E' appena il caso di dire che si auspica di rivedere il documentario al Milano Film Festival e più ancora in dvd. Ma mi sia permesso di riservare gli ultimi capoversi al personaggio, unico sotto ogni aspetto, che ha reso possibile tutto questo. Giorgio Vanni nasce a Forte dei Marmi nel 1927. Si appassiona al jazz da ragazzo, impara a suonare la batteria e nel dopoguerra si trasferisce a Milano dove si destreggia a lungo fra il jazz e la musica leggera. La sua principale scrittura è con il cantante Tommy Brookins, con il quale ha occasione di suonare per alcune sere con Louis Armstrong. Nel 1969 rileva la sede di un vecchio albergo in via Ludovico il Moro, lungo il Naviglio Grande alla periferia di Milano. In una dependance sistema una pedana, un pianoforte, un contrabbasso e una batteria. Nasce così il futuro "santuario" il cui nome è quasi obbligato: a cento metri, in direzione del centro della città, c'è il capolinea del tram 19. «Nemmeno nei momenti di maggiore ottimismo – dichiarava Vanni – immaginavo di aver creato uno dei centri del jazz internazionale. E invece, una sera dopo l'altra…».

Appunto.

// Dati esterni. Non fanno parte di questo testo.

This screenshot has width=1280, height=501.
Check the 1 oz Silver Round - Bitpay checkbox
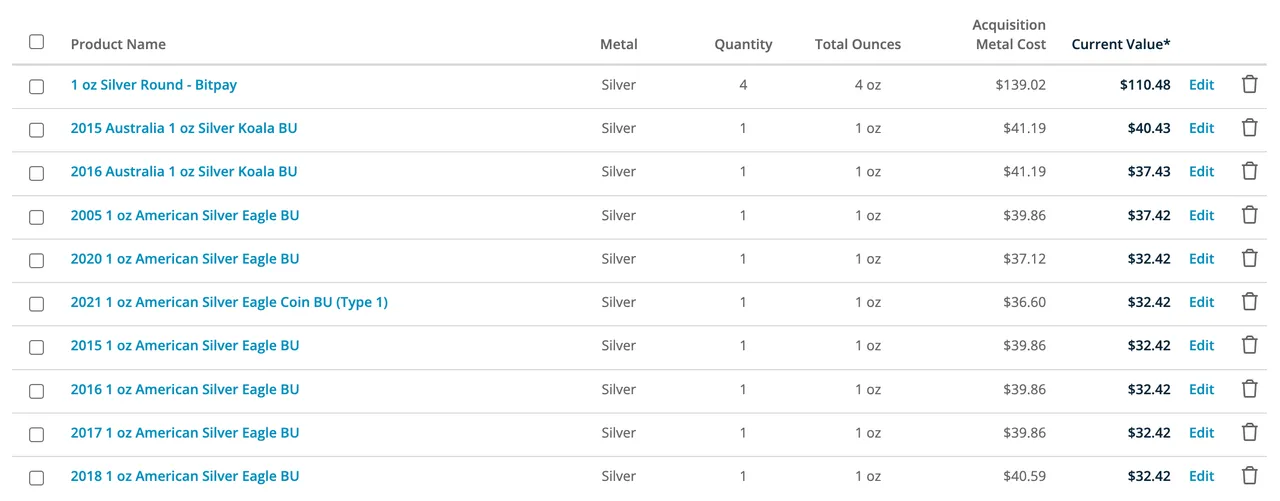coord(37,86)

Una sera dopo l'altra, i grandi musicisti di passaggio vengono informati dell'esistenza di quel locale dove si può suonare a piacimento e a lungo con ottimi jazzisti italiani. Dal 1975, dopo la costruzione della nuova sala, l'attività di Giorgio Vanni si fa ancora più intensa. Spesso il Capolinea riesce a sostituirsi agli assessori distratti, ai direttori teatrali incerti, e invita artisti celebri non più soltanto per sedute d'improvvisazione notturne (jam sessions after hours, nel gergo americano) ma per veri e propri concerti. Dopo l'irreparabile perdita di Giorgio, la figlia Laura cerca di continuare l'attività malgrado innumerevoli ostilità, minacce gravi e la colpevole indifferenza delle istituzioni. Quattro anni dopo è costretta ad abbassare bandiera. Adesso al posto del Capolinea c'è un parcheggio, sul quale il film indugia e si conclude con molta tristezza.